Bu manada Hz. Ebubekir’in hilafetinde başlayan fetihler, Kudüs’e çıkan yolun gayrimüslimlerden temizlenmesi, o yolun önce Müslüman fatihler için, ardından oraya gidecek Müslümanlar için emniyetli kılınması demekti.
Nitekim Hz. Ebubekir’den (ra) sonra hilafeti devralan Hz. Ömer (ra), bu niyet ve gayretin ürettiği sonuçlardan hareketle, bizzat kendisi sulh ve emniyet içinde Kudüs’e giderek, şehrin anahtarını (son emanetçisi) Patrik Sofronius’tan aldı.
Kudüs, Müslümanların ilk kıblesi olması bakımından daha İslam’ın ilk yıllarında onların hayatına bitişmiş ve orada yer alan Beytü’l-Makdis, Peygamberimizin (sav) hicretten yaklaşık on altı ay önce gerçekleşen miracının ilk yükseliş mekanı olmasıyla Müslümanlar için de “harem” niteliğini kazanmıştı.
Harem’lerin İslam toprağı, Müslüman yurdu kılınması yönünde ilk adımı, Mekke’nin fethiyle Hz. Peygamber (sav) atmış, ikinci ve üçüncü adımlar ise Kudüs merkezli olarak ilk iki halife tarafından atılmıştı.
Kudüs’e mahsus Müslüman esatirinin (İslam tarihine malzeme sağlayan geçmişe dair anlatıların) ontolojik bir yanının bulunması ve Hz. Adem (as), Hz. İbrahim (as), Hz. Musa (as), Hz. Yuşa (as), Hz. Davud (as), Hz. Süleyman (as), Hz. Zekeriya (as), Hz. İsa (as) ve Hz. Üzeyir (as) gibi nebi / resul ve aynı zamanda tarihi (gerçek) kişilikler üzerinden Hz. Peygamber’in (sav) miracına ve Müslümanlar tarafından fethine dair kıssalara, hikayelere, menkıbelere, fetihnamelere ulaşması devasa bir sözlü ve yazılı bilgiyi oluşturmuştur.

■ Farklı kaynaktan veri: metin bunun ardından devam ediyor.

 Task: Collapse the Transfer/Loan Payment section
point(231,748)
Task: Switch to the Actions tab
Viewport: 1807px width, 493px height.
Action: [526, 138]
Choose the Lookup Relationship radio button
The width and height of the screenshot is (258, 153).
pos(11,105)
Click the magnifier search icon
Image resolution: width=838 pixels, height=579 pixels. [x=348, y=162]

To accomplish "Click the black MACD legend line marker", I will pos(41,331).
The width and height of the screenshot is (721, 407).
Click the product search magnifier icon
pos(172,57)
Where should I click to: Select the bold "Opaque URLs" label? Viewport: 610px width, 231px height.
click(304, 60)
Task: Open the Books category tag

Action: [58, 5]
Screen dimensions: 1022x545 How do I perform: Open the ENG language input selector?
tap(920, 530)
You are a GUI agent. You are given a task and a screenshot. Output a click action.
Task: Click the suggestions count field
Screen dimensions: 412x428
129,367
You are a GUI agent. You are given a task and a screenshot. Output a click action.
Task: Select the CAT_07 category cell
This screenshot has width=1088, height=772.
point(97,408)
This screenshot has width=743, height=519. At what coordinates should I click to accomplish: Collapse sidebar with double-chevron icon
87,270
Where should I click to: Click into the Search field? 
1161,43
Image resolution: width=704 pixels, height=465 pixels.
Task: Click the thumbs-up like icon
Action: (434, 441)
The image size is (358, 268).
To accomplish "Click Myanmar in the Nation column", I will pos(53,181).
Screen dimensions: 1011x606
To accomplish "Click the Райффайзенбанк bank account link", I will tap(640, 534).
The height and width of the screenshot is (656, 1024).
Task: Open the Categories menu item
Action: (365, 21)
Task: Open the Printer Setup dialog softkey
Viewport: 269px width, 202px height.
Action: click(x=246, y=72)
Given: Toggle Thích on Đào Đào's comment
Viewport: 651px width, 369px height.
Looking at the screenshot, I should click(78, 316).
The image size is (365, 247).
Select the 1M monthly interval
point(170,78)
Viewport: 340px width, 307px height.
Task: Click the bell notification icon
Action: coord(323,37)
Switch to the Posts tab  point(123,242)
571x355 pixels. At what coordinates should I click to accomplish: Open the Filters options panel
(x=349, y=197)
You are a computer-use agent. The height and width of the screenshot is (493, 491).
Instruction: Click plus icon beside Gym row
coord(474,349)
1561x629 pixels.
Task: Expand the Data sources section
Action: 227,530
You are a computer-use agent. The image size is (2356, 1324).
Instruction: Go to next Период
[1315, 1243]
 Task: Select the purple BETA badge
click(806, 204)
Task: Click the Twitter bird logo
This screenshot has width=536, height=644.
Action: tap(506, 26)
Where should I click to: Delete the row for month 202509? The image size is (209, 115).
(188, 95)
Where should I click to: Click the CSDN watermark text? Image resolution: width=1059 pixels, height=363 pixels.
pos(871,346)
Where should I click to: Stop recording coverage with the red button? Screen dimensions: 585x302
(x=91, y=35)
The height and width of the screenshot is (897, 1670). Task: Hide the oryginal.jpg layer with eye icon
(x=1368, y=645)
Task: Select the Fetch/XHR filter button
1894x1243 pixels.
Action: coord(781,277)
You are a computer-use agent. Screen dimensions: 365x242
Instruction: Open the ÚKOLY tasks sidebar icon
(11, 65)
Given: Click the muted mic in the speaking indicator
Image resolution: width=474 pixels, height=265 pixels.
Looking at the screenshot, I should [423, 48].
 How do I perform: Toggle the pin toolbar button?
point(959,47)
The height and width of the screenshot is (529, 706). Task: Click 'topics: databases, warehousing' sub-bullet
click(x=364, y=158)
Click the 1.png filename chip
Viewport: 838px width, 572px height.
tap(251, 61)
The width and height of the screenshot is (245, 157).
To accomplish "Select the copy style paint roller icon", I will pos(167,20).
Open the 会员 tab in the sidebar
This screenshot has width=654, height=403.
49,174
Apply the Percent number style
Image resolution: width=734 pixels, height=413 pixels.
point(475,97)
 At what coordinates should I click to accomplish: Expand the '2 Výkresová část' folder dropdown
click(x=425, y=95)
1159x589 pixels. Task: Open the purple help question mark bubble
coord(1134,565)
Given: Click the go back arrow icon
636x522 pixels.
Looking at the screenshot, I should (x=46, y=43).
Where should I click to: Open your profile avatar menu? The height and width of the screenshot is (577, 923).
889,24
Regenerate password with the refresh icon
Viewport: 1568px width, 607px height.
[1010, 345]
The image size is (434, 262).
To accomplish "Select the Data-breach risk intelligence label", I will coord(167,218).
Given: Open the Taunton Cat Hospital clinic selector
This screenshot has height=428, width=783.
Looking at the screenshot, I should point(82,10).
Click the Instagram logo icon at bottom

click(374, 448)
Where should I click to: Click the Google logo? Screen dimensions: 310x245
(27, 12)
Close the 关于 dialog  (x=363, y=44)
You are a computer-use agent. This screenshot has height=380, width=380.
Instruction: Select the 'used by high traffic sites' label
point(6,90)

Bugün, Kudüs denildiğinde zikredilen isimlerden hangisini merkeze alarak başlarsak başlayalım, tadına doyulmaz bir anlatımın dünyasında günlerce gezinme imkanına sahibiz demektir.
Bu bilginin iyi yanı, nebevi esaslı tarihsel bir sürekliliği (deyim yerindeyse müstakil bir Kudüs sireti halinde) kendi seyri içinde boşluksuz olarak konuşabilme, yazabilme imkanını sağlamasıdır.
Kötü yanı ise, insan zihninin tenvir yapmada mahir olması nedeniyle, söz konusu bilginin, giderek masalsı bir forma dönüşerek, gereksiz tartışmalara zemin oluşturmasıdır. Örneğin, Kitab-ı Mukaddes yazıcılarının yıllarca temizlik ve kirlilik meselesini tartıştıkları gibi bizler de giderek Hz. Davud’un (as) Betşeba Hz. Süleyman’ın (as) Belkıs validelerimizle evliliklerini, Hz. Süleyman’ın (as) ordusuna karşı hemcinslerini uyaran karıncanın cinsiyetini tartışır hale gelebiliriz.
Öte yandan aynı bilgilerin diğer bir kötülüğü, antikite düzeyinde bir Kudüs nostaljisinin üretilmesine, geçmişin şanlı tarihine şimdiki (ve gelecek) zamanda erişmenin imkansızlığını pekiştirerek dirilerde bir atalete neden olmasıdır.
İşte bu nedenle Kudüs’ün diriler için gündemde olması ve hatta onlar için bir Kudüs dirilişinin sürekli vurgulanması elzem hale gelmektedir.
Çünkü şimdi ve gelecek, geçmiştekilerin yaşadıklarına bakılarak, şimdi yaşayanlar ve (potansiyel olarak) gelecekte yaşayacaklar üzerine kurulur. Şimdiyi ve geleceği ıskalayan her anlatım, yeniden elde edilemeyecek bir geçmişin sürekli tekrarlanması nedeniyle, salt bir efsanenin konusu haline gelerek geçmişin ve şimdinin gerçekliğini ortadan kaldırabileceği gibi geleceğe de sadece büyük bir belirsizliğin miras bırakılmasına neden olabilecektir.
Bu bakımdan bizlerin Kudüs denildiğinde (onun nebevi tarihini bir an olsun akıldan uzak tutmaksızın) yeni bir milat üzerinden yürümeyi hedeflememiz gerekir.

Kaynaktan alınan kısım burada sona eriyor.